I'M PROUD of the people who caught this man who did the horrible damage to that poor little girl.

When the mother of the child says, "This could have been prevented," she's absolutely right. It could have been prevented by her getting up and taking her children where they have to be in the morning. How can she make her 11-year-old girl responsible for taking her younger child to day care? It's an adult responsibility.

And the day-care center should look into its policy on drop-off and pickup. I work for a pre-K, and there is no way we'd accept a child being dropped off by another child. The drop-off and pickup person has to be 18 or older.

To Jose Carrasquillo's brother Alex: Maybe the reason for your brother's behavior is that you and your family continue to make excuses for his behavior.

I've had relatives addicted to drugs, and lost my mother in 1993. But none of us has done the things your brother has done. Jose Carrasquillo, the people of Philadelphia showed that you can only make excuses for so long before you reap what you sow.

Magdalena Cancel, Philadelphia

Why was this man still running the streets after the 2002 incident? At what point can people and communities begin to have security and trust in the laws when they don't fully protect the people? When our babies are targets for monsters, something needs to be done.

Imagine your child/daughter/son at age 11 being dragged into an alley, ferociously raped by some predator, then left like a piece of trash.

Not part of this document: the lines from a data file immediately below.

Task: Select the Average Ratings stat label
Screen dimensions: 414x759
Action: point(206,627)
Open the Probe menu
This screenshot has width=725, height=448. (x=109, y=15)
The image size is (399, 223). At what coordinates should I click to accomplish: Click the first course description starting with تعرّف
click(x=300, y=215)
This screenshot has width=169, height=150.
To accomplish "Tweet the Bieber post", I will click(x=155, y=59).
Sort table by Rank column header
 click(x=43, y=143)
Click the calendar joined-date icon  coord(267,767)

Aneesah Young, Philadelphia

I'm baffled by how many people were clamoring in front of cameras and giving interviews telling how they played a part in the capture of alleged rape suspect Jose Carasquillo.

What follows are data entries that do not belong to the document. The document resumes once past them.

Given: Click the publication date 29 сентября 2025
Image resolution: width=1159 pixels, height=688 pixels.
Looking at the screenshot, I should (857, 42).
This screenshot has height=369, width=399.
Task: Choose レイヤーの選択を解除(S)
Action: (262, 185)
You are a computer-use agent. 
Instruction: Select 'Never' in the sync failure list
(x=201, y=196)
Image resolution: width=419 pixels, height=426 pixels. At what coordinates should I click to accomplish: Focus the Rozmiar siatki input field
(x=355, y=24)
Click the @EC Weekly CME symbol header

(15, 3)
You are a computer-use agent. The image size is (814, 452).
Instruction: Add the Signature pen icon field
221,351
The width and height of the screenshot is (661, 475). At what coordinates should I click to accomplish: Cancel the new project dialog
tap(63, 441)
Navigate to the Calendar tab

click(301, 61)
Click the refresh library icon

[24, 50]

Some people say they are heroes, but real heroes don't need recognition. Solidarity in the community to do what's right is the positive aspect of their actions. But the downside is that due to their actions, they opened themselves up for charges by admitting they participated. I'm not saying if a crime happens, don't do anything, but whatever you do to help, claim and admit nothing because someday, somehow, it will come back to bite you.

James Brawner, Philadelphia

"Street justice" isn't the approved punishment for any offense, but knowing the Philadelphia court system, it'll probably be the most severe punishment Jose Carrasquillo has ever, or will ever, receive for his crimes.

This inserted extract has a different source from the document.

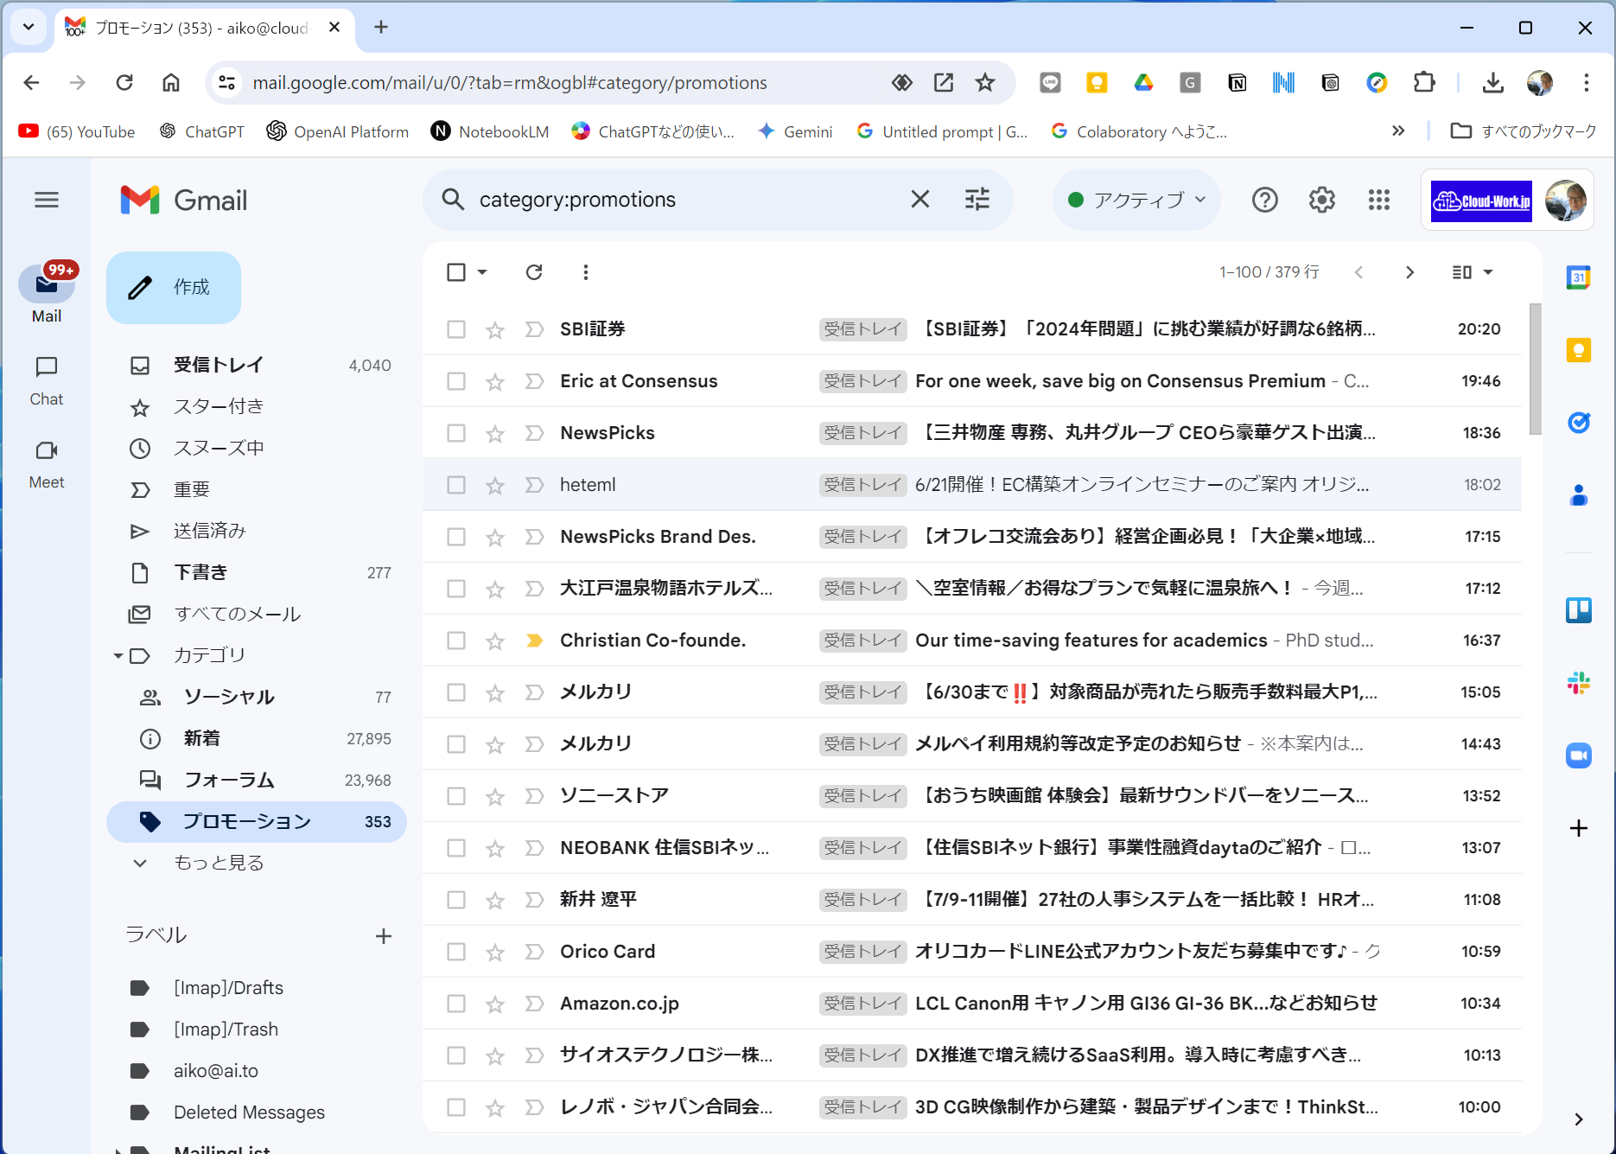Open Google Calendar in side panel
Image resolution: width=1616 pixels, height=1154 pixels.
pos(1578,278)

William Palmer, Philadelphia

Police identify a man suspected of raping a child. He's found walking the street and beaten nearly to death by a mob of thugs.

The Hispanic community is elated, the police commissioner is thankful for their help in "capturing" the suspect and the Daily News plays it up like these guys are heroes. Two of the punks were given rewards, no less.

What happened to due process? Can you imagine if white police officers found this guy and beat him up? Yep, you got it.

Ain't it grand to live in a one-party town with a liberal media?

Jim Taylor, Bensalem

I lived in Philadelphia for 53 years, then moved several years ago to the suburbs.

In the city, people walk by and see other people who lie bleeding on the street like they're invisible. There is nothing for criminals to fear because they have more rights than the victims do.

Vigilantism may not be the answer, but the criminals certainly aren't in fear of the cops. They have to believe there is some sort of reprisal coming from somewhere because the longer I'm away from Philly, the worse it gets. And they're preying on the innocents.

Elizabeth Sites, Pottstown

If this guy is found guilty, the residents of his new home will probably also mete out their own form of justice.

Lonnie Goldiner, Philadelphia

I wonder what these people would have done if the police took the same actions in front of them?

My view of justice would go something like this. After the criminal is convicted, he is released pending sentencing. The judge double-checks the convict's address in open court and reminds him he's required to be there. All interested parties would be available for visitation.

Andrew J. Anderson, Marlton, N.J.

Yes, Sonia has the 'power'

Re Hannibal Casanova's letter on Sonia Sotomayor and racism: You don't need to have "power" to be a racist. Racists come in all shapes, sizes, colors, nationalities. If you're part of the human race, you have the "power."